Someone told me, when you bring home a pet, you bring home a tragedy. it's heartbreaking every time you have to say goodbye to them but I wouldn't trade the time with a pet, for anything.

Last Friday night , we had to say goodbye to one of our dogs, We had two in the family but Romo was mine. Our boys wanted one more puppy while they were still in the house. The family favorite breed in the house, is the Sheltie, so we began the search for a puppy and found the perfect one. He was born on a Super Bowl Sunday and the boys wanted to name him "Romo."  Yes, for Tony Romo. We are a Dallas Cowboys family.

It was a snowy day in May, when Romo came home with us. There was a sister dog in the house, and a cat. That was 9 years ago. Since the boys have finished high school, and moved on, the three pets had to juggle for position in the house and Romo became my dog.

Romo was the first dog, we had in the digital era. He became part of my act on the radio. He picked winners for football games, and was a regular visitor to the station. Romo was very photogenic, and I loaded up my Facebook with pictures of him. I'm already missing our trips to Sonic's Happy Hour. The carhops got used to seeing him and always had a treat in their pocket for him.

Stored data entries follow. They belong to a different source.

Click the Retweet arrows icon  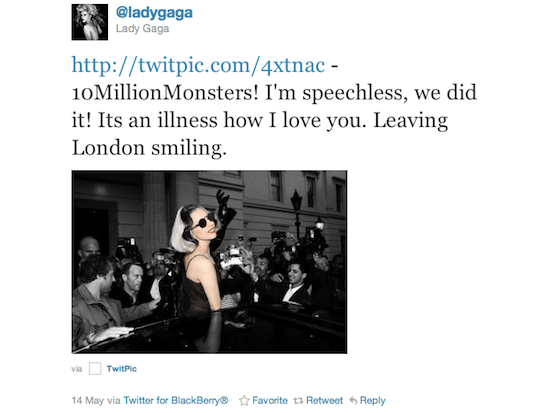click(x=298, y=401)

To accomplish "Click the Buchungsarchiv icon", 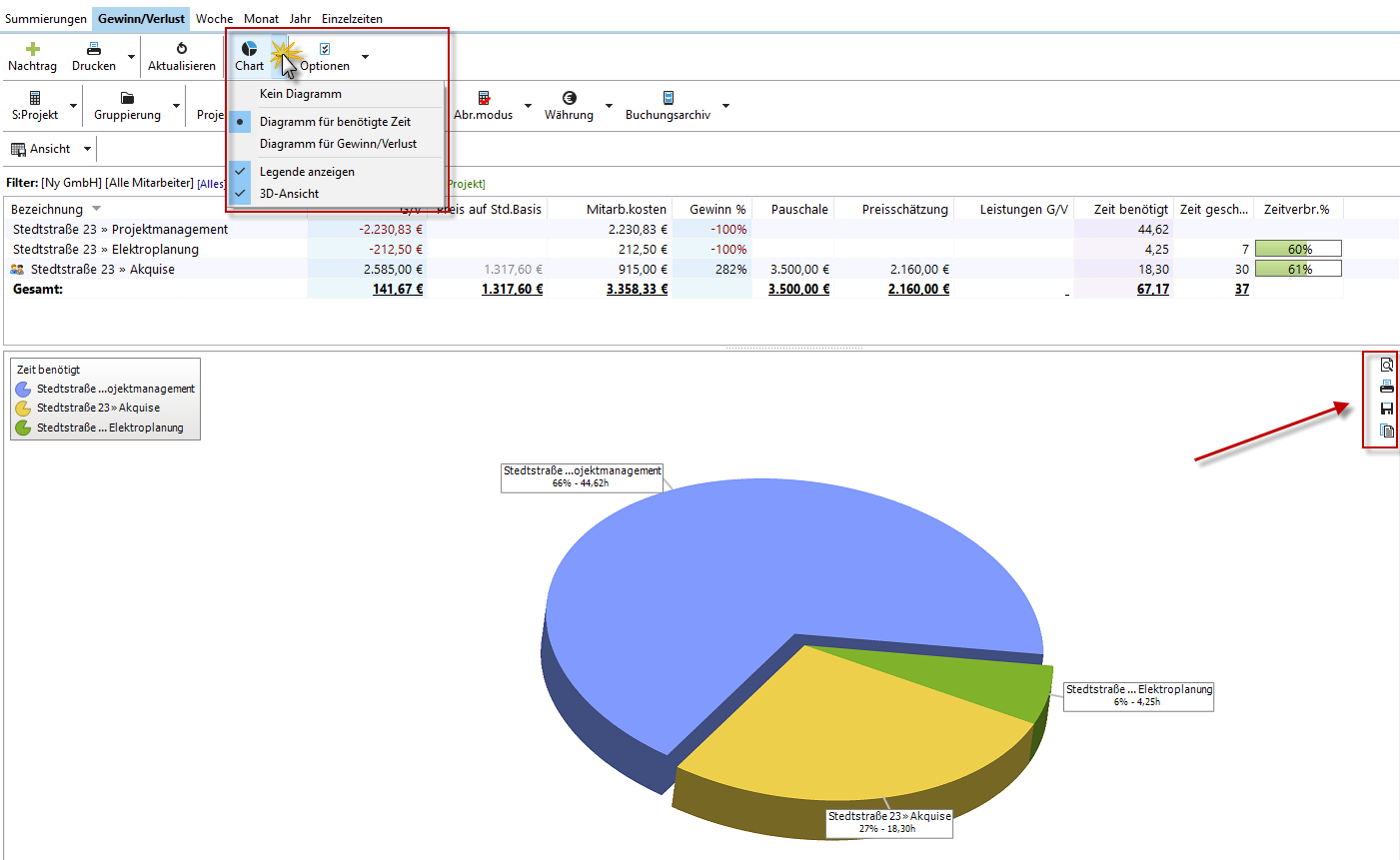I will (x=669, y=98).
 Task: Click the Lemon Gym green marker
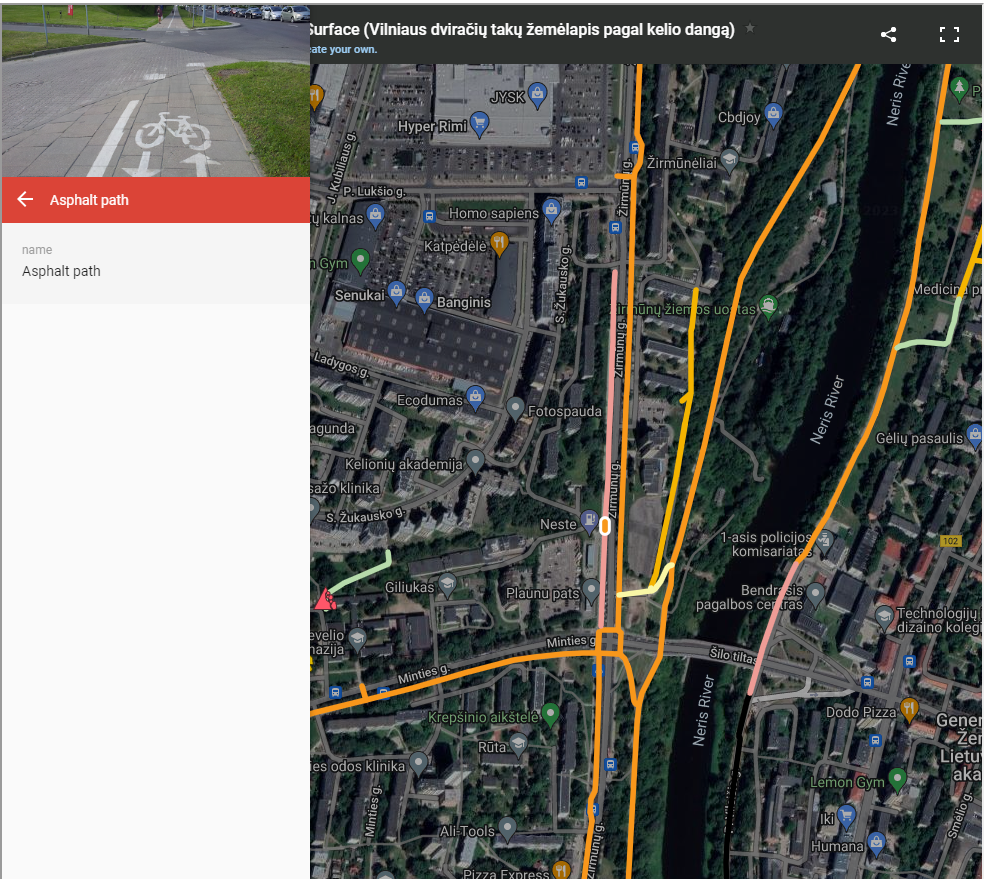click(898, 780)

About three months ago during an exam, Romo's doctor noticed he had a murmur in his heart. Several tests revealed, Romo had "Right Side Chronic Heart Failure." The vet put him on meds, and he did great on them. Last Friday, I came home to a dog that wasn't feeling well. A trip to the Small Animal Emergency Clinic, confirmed our worst fears. We all knew Romo was on borrowed time; we just thought there would be more it. By 10:30 that night, he was gone and off to the rainbow bridge.

I'm still not use to it, I can see him all over the house, this morning, I could swear I heard him. His sister dog and cat, know something has happened to Romo, and they still look for him. Bedtime, is my time with our pets, as I put all where they go for the night. Not seeing Romo, looking for his nightly treat, is just brutal. There are times, I forget, just for a second, and get reminded again.

We treat our pets as part of the family and become accustomed to what they add to the rhythm of the house. I miss Romo terribly. Afternoons are hard, because he's not there to greet me or go to Sonic with me. . Mornings are hard, because he's not waiting at the door, to go out, when I get wake up. Nights are hard, because he's not staring at me to be fed or hopping up into my chair with me.Bedtimes are hard, because he's not there to say goodnight to.

Our house is so quiet now. The rhythm is all off and wrong. Romo took up a large space in our lives. He was the happiest dog, we've ever known, and had the best smile. He loved everyone he met, never offered to bite the vet, and reached a peace treaty with the cat, and he NEVER barked in the house. Never.

Some time will go by and we'll bring a puppy into our house again. The short time God gives you to spend with them, is worth every second. That's the trade-off and I understand that. It doesn't make it easier, but the love of a dog, is just too good, to not go through it all again.